We have much the same story with the Secure Enclave Processor on Apple Silicon machines (which I'm working on porting Linux to) - it provides policy, and can even authenticate with fingerprints (there is a hardware secure channel between the reader and the SEP) as well as passphrases. For all intents and purposes it is an Apple-managed TPM (with its own secureboot). So it is similarly useful for us to support the SEP for key storage, and perhaps even integrate it with kernel subsystems at some point. It's useful for our regular users, even though they are unlikely to be running with full secureboot on the main CPU (though Apple's implementation does allow for a user-controlled secureboot subset, and it should be possible to provide hard guarantees there as well, but I digress).
All of these things make putting keys into TPMs, YubiKeys, the SEP, etc a useful thing for anyone, regardless of whether their machine is locked down or not.
This is not the case for RPMB. RPMB *relies* on the software running on the other side being trusted. RPMB, alone, provides zero new security guarantees, without trusted software communicating with it.
The key initialization story is also a lot thornier in RPMB. TPMs, the SEP, and YubiKeys are all designed so that they can be factory-reset (losing all key material in the process) by a user with physical access, which means that provisioning operations and experiments are risk-free, and the only danger is data loss, not making the hardware less useful. With the MAC key provisioning for RPMB being a one-time process, it is inherently a very risky operation that a user must commit to with great care, as they only get one chance, ever. Better have that key backed up somewhere (but not somewhere an attacker can get to... see the problem?). This is like fusing secureboot keys on SoCs (I remember being *very* nervous about hitting <enter> on the command to fuse a Tegra X1 board with a secureboot key for some experiments... these kinds of irreversible things are no joke).

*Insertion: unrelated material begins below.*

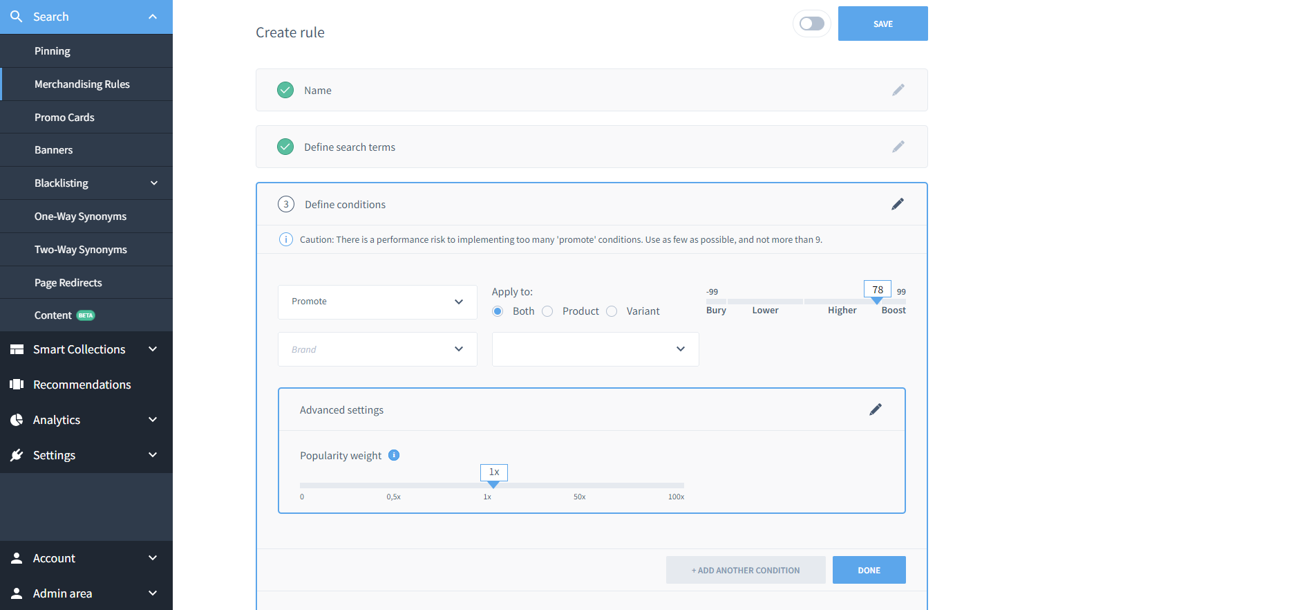Open the empty value dropdown beside Brand
The image size is (1313, 610).
click(595, 349)
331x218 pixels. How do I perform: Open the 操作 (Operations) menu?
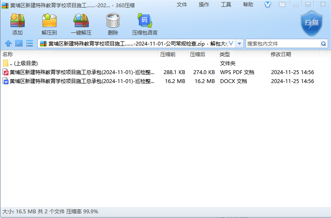204,5
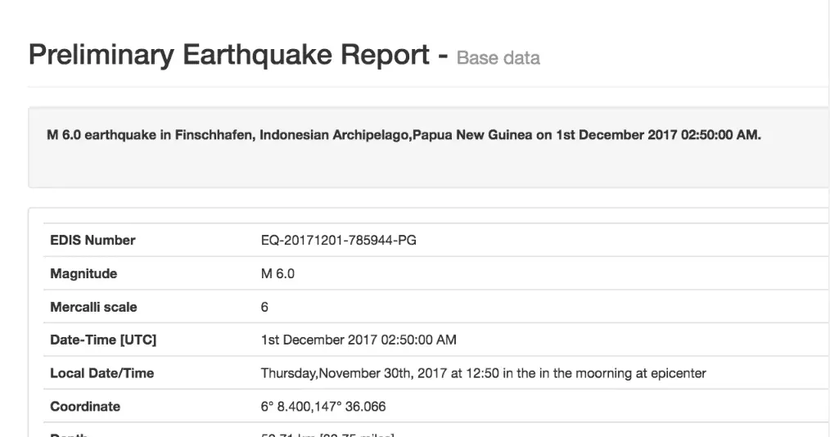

Basically, TPMs, SEP, YubiKeys, etc were designed to be generally useful and flexible devices for various crypto and authentication use cases. RPMB was designed for the sole purpose of plugging the secure storage replay exploit for Android phones running TrustZone secure monitors. It doesn't really do anything else; it's just a single low-level primitive and you need to already have an equivalent design that is only missing that piece to get anything from it. And its provisioning model assumes a typical OEM device production pipeline and integration with CPU fusing; it isn't friendly to Linux hackers messing around with securing LUKS unlock attempt counters.